[Stored data entries]
*** Block opens ***
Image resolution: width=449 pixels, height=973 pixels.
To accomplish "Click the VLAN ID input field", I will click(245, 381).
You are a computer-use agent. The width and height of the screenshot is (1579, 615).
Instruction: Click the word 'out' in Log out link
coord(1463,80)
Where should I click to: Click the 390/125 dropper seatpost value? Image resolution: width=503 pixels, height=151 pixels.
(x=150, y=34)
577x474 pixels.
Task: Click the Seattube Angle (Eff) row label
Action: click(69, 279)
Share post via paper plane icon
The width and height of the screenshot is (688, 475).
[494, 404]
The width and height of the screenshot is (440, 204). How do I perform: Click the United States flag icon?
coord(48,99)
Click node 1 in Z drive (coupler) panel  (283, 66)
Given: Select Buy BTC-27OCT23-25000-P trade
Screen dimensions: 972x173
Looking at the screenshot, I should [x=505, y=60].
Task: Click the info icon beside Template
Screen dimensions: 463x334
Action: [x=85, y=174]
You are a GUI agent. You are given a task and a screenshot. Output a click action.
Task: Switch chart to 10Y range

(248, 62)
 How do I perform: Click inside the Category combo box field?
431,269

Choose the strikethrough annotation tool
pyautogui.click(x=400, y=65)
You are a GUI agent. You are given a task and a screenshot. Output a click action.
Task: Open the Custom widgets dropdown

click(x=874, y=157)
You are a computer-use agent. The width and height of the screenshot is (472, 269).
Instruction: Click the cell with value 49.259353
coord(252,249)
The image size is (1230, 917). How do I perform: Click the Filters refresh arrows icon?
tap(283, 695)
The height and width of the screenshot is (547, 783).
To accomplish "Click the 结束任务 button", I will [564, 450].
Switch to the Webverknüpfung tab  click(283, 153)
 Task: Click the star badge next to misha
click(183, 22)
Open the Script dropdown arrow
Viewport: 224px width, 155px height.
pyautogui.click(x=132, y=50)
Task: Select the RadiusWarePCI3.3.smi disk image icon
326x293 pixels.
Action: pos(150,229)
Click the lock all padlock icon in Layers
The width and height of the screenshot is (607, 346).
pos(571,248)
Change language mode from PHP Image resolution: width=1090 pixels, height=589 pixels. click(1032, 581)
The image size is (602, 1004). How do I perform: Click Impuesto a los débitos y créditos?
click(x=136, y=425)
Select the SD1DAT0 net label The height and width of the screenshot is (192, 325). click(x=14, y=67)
*** Block closes ***
- Directions for this task -
Repeat the data exactly, with every line included.

- Output -
Image resolution: width=449 pixels, height=973 pixels.
To accomplish "Click the VLAN ID input field", I will click(245, 381).
You are a computer-use agent. The width and height of the screenshot is (1579, 615).
Instruction: Click the word 'out' in Log out link
coord(1463,80)
Where should I click to: Click the 390/125 dropper seatpost value? Image resolution: width=503 pixels, height=151 pixels.
(x=150, y=34)
577x474 pixels.
Task: Click the Seattube Angle (Eff) row label
Action: click(69, 279)
Share post via paper plane icon
The width and height of the screenshot is (688, 475).
[494, 404]
The width and height of the screenshot is (440, 204). How do I perform: Click the United States flag icon?
coord(48,99)
Click node 1 in Z drive (coupler) panel  (283, 66)
Given: Select Buy BTC-27OCT23-25000-P trade
Screen dimensions: 972x173
Looking at the screenshot, I should [x=505, y=60].
Task: Click the info icon beside Template
Screen dimensions: 463x334
Action: [x=85, y=174]
You are a GUI agent. You are given a task and a screenshot. Output a click action.
Task: Switch chart to 10Y range

(248, 62)
 How do I perform: Click inside the Category combo box field?
431,269

Choose the strikethrough annotation tool
pyautogui.click(x=400, y=65)
You are a GUI agent. You are given a task and a screenshot. Output a click action.
Task: Open the Custom widgets dropdown

click(x=874, y=157)
You are a computer-use agent. The width and height of the screenshot is (472, 269).
Instruction: Click the cell with value 49.259353
coord(252,249)
The image size is (1230, 917). How do I perform: Click the Filters refresh arrows icon?
tap(283, 695)
The height and width of the screenshot is (547, 783).
To accomplish "Click the 结束任务 button", I will [564, 450].
Switch to the Webverknüpfung tab  click(283, 153)
 Task: Click the star badge next to misha
click(183, 22)
Open the Script dropdown arrow
Viewport: 224px width, 155px height.
pyautogui.click(x=132, y=50)
Task: Select the RadiusWarePCI3.3.smi disk image icon
326x293 pixels.
Action: pos(150,229)
Click the lock all padlock icon in Layers
The width and height of the screenshot is (607, 346).
pos(571,248)
Change language mode from PHP Image resolution: width=1090 pixels, height=589 pixels. click(1032, 581)
The image size is (602, 1004). How do I perform: Click Impuesto a los débitos y créditos?
click(x=136, y=425)
Select the SD1DAT0 net label The height and width of the screenshot is (192, 325). click(x=14, y=67)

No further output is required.